S13, acquiring position information of each hand key point in the depth image.
As an optional implementation manner of the embodiment of the present invention, the position information of each hand key point in the depth image is a pixel coordinate of each hand key point in the depth image.
Specifically, the pixel coordinates of each hand key point in the depth image may be determined according to the pixel points corresponding to each hand key point in the depth image.
And S14, mapping the position information of each hand key point in the depth image into the position information of each hand key point in the gesture image.
As an optional implementation manner of the embodiment of the present invention, the position information of each hand key point in the gesture image is the pixel coordinate of each hand key point in the gesture image.
As an optional implementation manner of the embodiment of the present invention, the implementation manner of the step S14 (mapping the position information of each hand key point in the depth image to the position information of each hand key point in the gesture image) may include the following steps a to d:
and a step a of calibrating the first image acquisition device to acquire the internal parameters of the first image acquisition device and the external parameters of the first image acquisition device.

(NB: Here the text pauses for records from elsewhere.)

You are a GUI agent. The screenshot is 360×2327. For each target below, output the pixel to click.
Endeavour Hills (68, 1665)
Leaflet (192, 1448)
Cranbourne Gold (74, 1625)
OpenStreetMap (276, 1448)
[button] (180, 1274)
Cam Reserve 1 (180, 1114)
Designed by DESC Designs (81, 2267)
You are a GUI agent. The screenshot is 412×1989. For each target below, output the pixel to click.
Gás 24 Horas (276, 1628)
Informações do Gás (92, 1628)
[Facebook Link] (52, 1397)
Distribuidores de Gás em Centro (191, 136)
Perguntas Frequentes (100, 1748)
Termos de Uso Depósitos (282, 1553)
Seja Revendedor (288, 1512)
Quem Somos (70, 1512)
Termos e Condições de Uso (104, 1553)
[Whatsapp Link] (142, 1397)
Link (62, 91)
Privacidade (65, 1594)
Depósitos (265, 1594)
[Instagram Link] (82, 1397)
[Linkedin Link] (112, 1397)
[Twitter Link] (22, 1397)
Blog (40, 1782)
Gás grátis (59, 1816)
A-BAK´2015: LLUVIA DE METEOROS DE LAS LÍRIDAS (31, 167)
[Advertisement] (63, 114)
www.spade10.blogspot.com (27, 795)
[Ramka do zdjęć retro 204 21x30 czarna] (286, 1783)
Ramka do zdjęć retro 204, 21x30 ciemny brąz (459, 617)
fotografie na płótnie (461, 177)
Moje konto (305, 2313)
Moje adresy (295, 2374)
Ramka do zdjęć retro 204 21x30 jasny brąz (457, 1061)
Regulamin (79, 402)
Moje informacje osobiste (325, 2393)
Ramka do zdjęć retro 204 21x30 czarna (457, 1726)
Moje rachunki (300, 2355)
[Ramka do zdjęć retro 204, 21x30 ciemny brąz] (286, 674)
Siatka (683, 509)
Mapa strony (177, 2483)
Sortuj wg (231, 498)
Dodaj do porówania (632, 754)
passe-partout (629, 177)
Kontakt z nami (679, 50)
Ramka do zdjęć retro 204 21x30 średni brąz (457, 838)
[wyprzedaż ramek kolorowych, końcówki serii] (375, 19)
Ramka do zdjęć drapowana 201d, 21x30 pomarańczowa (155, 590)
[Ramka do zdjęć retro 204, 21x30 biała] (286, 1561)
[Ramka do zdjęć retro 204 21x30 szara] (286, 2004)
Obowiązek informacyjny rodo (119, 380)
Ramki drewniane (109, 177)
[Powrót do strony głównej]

Specifically, in the image measurement process and the machine vision application, in order to determine the correlation between the three-dimensional geometric position of a point on the surface of a space object and the corresponding pixel point in the image, a geometric model of camera imaging must be established, wherein parameters of the geometric model are an internal parameter and an external parameter of the camera, and the process of establishing the geometric model of camera imaging is called camera calibration. Wherein, the intrinsic parameters of the camera are parameters related to the characteristics of the camera, including: the focal length, pixel size, luminous flux, etc. of the camera, and the external parameters of the camera are used to describe information such as the position, rotation angle, etc. of the camera in the real world (world coordinate system).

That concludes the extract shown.